## WHAT THE TASK ASKS
From the line below that contains "Viewport: 1302px width, 630px height." to the line that contains "Task: Click the flag beside hiong29xx", repeat every line exactly, both ends included, and nothing else.

## Extracted data entries
*** Begin section ***
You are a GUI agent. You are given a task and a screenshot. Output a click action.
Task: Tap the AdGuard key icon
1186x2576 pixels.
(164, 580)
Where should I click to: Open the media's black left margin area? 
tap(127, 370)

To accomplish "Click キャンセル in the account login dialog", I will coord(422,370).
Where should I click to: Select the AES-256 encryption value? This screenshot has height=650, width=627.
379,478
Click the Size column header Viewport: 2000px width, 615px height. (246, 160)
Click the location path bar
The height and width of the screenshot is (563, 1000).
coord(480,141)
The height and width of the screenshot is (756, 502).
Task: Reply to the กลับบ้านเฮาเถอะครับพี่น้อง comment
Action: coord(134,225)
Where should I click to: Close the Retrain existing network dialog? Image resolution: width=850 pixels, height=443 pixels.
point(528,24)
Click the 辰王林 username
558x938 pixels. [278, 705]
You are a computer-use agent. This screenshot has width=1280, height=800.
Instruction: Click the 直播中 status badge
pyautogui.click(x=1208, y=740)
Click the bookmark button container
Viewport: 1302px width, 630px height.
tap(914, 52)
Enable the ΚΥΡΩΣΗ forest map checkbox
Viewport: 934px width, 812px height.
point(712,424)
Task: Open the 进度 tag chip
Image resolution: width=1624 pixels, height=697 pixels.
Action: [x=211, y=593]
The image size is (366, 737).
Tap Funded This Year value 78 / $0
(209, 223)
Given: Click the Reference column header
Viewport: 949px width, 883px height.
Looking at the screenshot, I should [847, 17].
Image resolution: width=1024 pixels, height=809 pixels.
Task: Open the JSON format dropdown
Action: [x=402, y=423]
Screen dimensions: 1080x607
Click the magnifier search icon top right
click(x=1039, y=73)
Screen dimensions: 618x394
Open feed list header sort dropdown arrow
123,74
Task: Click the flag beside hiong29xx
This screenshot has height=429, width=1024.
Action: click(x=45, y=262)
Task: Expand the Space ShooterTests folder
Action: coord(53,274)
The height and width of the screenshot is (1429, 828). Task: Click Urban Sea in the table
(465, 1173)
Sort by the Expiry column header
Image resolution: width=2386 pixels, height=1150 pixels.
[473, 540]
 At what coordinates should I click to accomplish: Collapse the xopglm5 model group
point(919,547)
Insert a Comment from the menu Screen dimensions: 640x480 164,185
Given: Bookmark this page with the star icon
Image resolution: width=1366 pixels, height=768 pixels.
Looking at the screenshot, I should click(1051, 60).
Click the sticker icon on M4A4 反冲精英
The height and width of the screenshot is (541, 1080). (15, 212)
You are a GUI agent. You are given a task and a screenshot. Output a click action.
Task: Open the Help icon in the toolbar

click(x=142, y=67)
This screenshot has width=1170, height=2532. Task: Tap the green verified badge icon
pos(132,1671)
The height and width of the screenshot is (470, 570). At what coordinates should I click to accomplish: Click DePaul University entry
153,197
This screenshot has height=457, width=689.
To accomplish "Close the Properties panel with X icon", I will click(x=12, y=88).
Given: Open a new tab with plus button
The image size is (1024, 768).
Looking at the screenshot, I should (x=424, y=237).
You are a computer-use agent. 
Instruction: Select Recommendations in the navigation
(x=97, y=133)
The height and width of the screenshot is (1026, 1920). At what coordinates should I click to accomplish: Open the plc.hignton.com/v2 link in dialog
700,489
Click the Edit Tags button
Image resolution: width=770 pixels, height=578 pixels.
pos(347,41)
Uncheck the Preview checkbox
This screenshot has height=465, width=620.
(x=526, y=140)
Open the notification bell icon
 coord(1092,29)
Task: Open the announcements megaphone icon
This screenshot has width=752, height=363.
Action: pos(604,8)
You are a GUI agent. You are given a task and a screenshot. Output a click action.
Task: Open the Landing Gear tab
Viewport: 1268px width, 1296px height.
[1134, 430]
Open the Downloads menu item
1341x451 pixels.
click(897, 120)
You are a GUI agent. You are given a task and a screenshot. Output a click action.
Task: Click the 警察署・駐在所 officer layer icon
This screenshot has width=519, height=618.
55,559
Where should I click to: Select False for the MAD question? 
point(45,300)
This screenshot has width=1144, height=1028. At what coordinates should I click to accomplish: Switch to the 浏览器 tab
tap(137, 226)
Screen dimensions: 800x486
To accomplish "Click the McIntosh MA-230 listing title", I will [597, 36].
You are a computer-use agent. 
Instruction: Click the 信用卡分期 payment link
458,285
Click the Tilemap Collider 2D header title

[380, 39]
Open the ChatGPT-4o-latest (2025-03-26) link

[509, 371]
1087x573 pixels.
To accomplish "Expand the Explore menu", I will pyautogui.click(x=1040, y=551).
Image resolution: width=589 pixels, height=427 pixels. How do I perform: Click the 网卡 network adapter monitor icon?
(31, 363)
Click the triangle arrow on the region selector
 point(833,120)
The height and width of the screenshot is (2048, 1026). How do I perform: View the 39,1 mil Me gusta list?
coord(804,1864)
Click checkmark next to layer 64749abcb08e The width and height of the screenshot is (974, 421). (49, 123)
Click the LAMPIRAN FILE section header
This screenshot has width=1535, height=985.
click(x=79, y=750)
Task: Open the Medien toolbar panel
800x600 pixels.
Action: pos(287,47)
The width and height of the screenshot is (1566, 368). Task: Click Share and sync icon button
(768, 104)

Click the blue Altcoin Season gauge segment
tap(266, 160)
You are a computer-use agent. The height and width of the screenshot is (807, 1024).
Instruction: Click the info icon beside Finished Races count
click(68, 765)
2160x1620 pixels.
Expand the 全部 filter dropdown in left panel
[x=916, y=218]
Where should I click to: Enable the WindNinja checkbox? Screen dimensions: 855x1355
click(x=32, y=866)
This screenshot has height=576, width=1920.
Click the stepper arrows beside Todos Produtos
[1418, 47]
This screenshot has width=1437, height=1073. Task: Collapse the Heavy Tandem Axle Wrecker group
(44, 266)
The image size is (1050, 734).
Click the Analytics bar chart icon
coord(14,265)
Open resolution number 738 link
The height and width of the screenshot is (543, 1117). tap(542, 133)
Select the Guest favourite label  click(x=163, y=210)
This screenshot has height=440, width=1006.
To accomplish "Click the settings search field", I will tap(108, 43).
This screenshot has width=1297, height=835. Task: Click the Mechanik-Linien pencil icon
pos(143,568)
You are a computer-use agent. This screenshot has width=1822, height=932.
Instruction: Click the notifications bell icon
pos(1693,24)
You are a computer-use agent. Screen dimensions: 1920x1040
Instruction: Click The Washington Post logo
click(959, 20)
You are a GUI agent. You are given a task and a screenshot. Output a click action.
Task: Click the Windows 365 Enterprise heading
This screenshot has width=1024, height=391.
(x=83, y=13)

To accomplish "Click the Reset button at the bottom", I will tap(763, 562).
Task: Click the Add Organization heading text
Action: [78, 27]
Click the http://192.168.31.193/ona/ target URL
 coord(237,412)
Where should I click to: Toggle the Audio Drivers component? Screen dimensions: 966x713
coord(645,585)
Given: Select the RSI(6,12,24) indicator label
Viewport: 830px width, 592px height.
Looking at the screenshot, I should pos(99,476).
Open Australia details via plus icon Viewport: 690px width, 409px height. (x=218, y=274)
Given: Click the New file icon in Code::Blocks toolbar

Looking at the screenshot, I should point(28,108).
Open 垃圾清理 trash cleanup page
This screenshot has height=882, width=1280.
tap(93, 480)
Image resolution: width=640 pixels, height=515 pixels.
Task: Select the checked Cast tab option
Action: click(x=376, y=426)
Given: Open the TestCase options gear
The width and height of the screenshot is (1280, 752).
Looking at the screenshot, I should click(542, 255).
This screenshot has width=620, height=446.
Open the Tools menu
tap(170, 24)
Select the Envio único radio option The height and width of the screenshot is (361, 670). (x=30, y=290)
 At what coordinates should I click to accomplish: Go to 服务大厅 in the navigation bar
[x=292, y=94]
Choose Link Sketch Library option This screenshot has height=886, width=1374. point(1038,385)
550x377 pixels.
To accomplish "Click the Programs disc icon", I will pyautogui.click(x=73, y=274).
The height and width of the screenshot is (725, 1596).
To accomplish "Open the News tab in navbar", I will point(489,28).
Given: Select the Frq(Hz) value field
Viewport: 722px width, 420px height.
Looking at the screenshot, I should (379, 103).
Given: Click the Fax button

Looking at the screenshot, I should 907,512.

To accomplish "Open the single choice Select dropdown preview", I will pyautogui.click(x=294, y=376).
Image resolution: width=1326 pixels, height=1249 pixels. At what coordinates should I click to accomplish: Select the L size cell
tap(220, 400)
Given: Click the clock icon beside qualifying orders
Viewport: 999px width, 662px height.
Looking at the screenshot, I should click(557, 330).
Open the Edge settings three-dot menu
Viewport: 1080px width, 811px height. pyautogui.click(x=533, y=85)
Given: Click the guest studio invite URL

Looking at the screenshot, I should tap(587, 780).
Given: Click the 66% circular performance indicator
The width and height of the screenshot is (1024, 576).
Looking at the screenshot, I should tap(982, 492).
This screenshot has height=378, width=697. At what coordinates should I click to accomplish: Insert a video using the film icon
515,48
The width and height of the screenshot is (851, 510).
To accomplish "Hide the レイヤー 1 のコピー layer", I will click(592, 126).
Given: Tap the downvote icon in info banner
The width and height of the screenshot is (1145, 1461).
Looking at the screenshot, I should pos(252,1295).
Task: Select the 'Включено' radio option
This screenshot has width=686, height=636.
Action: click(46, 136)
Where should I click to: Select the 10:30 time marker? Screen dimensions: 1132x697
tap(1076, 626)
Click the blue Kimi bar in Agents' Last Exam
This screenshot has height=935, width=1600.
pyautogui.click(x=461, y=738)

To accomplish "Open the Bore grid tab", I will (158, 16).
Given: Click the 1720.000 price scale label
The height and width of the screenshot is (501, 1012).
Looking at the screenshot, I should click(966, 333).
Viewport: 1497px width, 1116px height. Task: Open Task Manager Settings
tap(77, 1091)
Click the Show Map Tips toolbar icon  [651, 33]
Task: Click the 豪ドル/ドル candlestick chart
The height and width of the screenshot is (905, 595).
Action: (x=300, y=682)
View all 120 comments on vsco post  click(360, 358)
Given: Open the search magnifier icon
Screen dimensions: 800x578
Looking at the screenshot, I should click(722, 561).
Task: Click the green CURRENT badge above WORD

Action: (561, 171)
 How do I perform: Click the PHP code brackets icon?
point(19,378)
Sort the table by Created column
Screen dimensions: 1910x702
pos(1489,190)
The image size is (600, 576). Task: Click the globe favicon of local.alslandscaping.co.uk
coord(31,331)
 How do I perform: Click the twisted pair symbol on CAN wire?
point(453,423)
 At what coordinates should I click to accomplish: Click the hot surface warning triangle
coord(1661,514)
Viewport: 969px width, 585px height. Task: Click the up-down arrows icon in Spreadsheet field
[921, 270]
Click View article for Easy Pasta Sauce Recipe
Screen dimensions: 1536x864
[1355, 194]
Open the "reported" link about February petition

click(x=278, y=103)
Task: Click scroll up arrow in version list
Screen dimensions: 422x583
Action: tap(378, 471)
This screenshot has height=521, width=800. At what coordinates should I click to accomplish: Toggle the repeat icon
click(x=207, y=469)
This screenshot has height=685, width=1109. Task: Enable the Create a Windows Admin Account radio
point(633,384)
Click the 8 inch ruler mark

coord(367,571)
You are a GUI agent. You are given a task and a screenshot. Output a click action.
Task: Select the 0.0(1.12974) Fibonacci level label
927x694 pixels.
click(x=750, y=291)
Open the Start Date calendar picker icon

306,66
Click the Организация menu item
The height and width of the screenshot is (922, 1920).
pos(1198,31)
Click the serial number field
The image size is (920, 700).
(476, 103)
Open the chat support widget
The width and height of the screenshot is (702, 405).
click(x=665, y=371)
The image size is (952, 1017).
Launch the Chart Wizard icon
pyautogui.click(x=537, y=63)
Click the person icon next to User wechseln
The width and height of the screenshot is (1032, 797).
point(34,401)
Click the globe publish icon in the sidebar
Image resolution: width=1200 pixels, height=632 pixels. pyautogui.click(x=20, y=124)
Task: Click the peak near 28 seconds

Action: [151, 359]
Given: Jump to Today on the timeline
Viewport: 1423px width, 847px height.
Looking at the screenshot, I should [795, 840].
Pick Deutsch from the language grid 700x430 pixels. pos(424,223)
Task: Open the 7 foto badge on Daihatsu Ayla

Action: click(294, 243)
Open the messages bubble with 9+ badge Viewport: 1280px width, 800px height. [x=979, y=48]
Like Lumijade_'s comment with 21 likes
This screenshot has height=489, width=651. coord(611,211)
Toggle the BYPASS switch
*** End section ***
## ANSWER TO THE PROBLEM
Viewport: 1302px width, 630px height.
tap(914, 52)
Enable the ΚΥΡΩΣΗ forest map checkbox
Viewport: 934px width, 812px height.
point(712,424)
Task: Open the 进度 tag chip
Image resolution: width=1624 pixels, height=697 pixels.
Action: [x=211, y=593]
The image size is (366, 737).
Tap Funded This Year value 78 / $0
(209, 223)
Given: Click the Reference column header
Viewport: 949px width, 883px height.
Looking at the screenshot, I should [847, 17].
Image resolution: width=1024 pixels, height=809 pixels.
Task: Open the JSON format dropdown
Action: [x=402, y=423]
Screen dimensions: 1080x607
Click the magnifier search icon top right
click(x=1039, y=73)
Screen dimensions: 618x394
Open feed list header sort dropdown arrow
123,74
Task: Click the flag beside hiong29xx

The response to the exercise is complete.